# Work instructions
Each entry below is to be copied verbatim.

=== Begin Enclosure ===

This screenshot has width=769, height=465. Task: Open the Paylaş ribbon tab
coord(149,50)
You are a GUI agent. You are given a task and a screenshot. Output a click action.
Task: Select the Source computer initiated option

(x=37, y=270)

=== End Enclosure ===

# Output below
This screenshot has width=769, height=465. Task: Open the Paylaş ribbon tab
coord(149,50)
You are a GUI agent. You are given a task and a screenshot. Output a click action.
Task: Select the Source computer initiated option

(x=37, y=270)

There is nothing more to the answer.